Il y a beaucoup d'autres choses. Le dédoublement n'amène pas seulement des problèmes financiers; il va amener des problèmes de coordination. Qu'est-ce qui va se passer, s'il y a une pénurie de sang dans une certaine région au Québec? Il y a une pénurie de sang, là, puis on a de la difficulté à en trouver. J'ai vu ça, moi, aux États-Unis, à l'occasion, ou même en Europe, et on voit des annonces à la radio, à la télévision: Il y a une pénurie de sang. S'il vous plaît, d'urgence, les donneurs, voulez-vous venir donner du sang parce qu'il y a une pénurie?

Bien, au Québec, en étant associés avec nos amis Canadiens dans une même agence, nous pourrions, à ce moment-là, appeler nos amis à Toronto, ou eux-mêmes, en gérant ça avec eux, diraient: Ah! on a une pénurie dans la région du Québec, dans la province de Québec. Vite, on en envoie! Ou vice versa, pour Toronto, le Nouveau-Brunswick et à travers le Canada. Ce serait une solution, il me semble, logique, la plus raisonnable, la plus pratique. Ça, c'est un des effets du dédoublement.

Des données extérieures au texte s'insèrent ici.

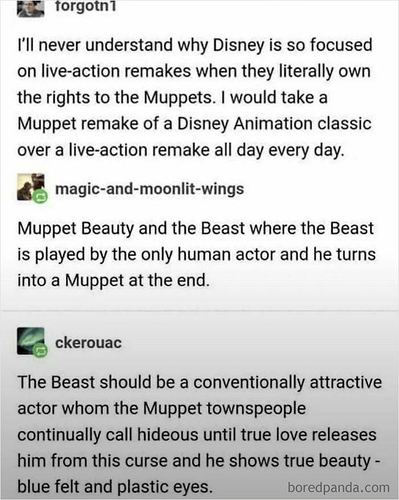399x500 pixels.
Task: Click "into a Muppet at the end" line
Action: [114, 281]
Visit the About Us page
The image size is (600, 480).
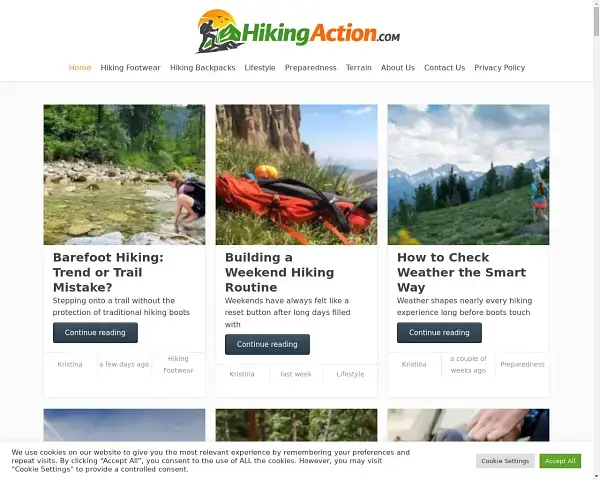[398, 68]
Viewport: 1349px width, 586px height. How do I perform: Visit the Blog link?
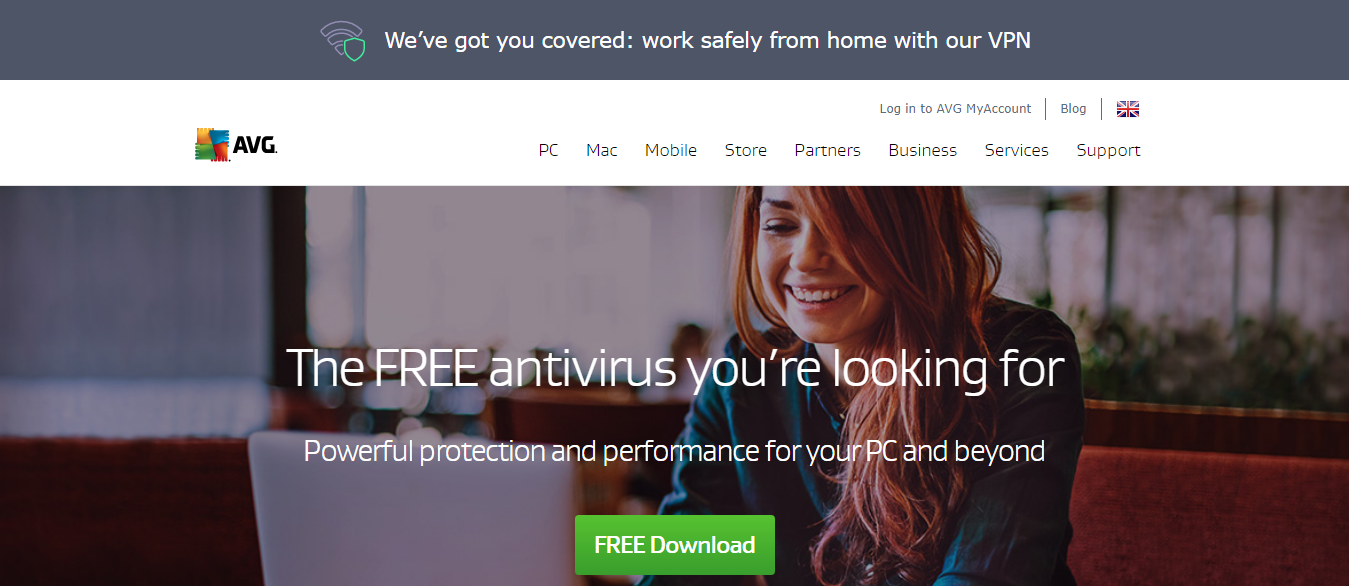click(1073, 109)
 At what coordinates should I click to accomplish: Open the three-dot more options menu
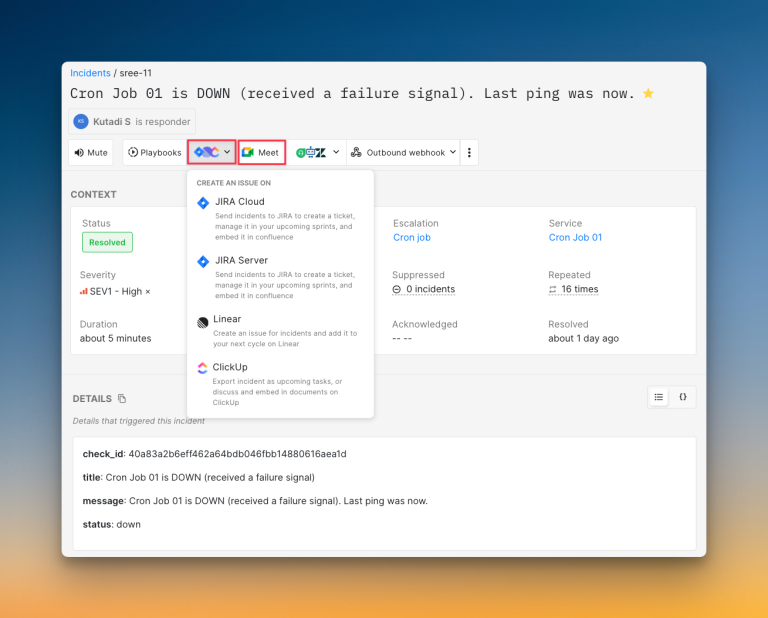[x=470, y=153]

Un autre petit... Un autre problème important, M. le Président, pas petit, important: les régions frontalières. Si on manque de sang dans la région de l'Outaouais, comment ça va se passer? Les gens qui travaillent à Ottawa puis qui dorment à Hull, qui retournent dormir chez eux, ils vont le donner où, leur sang? Puis c'est lequel qui va marcher? Puis comment ça va fonctionner? C'est quoi, la coordination? Et ça va être compliqué, là. On a vu, dans certaines circonstances, que c'était difficile de coordonner les services, même au Québec, entre nous. On l'a vu, dans la crise du verglas, quand des services de protection civile, de pompiers, de police avaient de la difficulté.

Le Vice-Président (M. Brouillet): Excusez-moi, M. le député de LaFontaine. À ce stade-ci, nous avons maintenant atteint la fin de nos débats, puisqu'il est maintenant 18 heures. Donc, comme vous n'avez pas fini votre intervention, je tiens à vous rappeler qu'il vous restera maintenant un temps de 12 minutes pour terminer votre allocution, la semaine prochaine.

Alors, étant donné qu'il est 18 heures, j'ajourne maintenant les travaux au mardi 25 mai 1998, à 10 heures.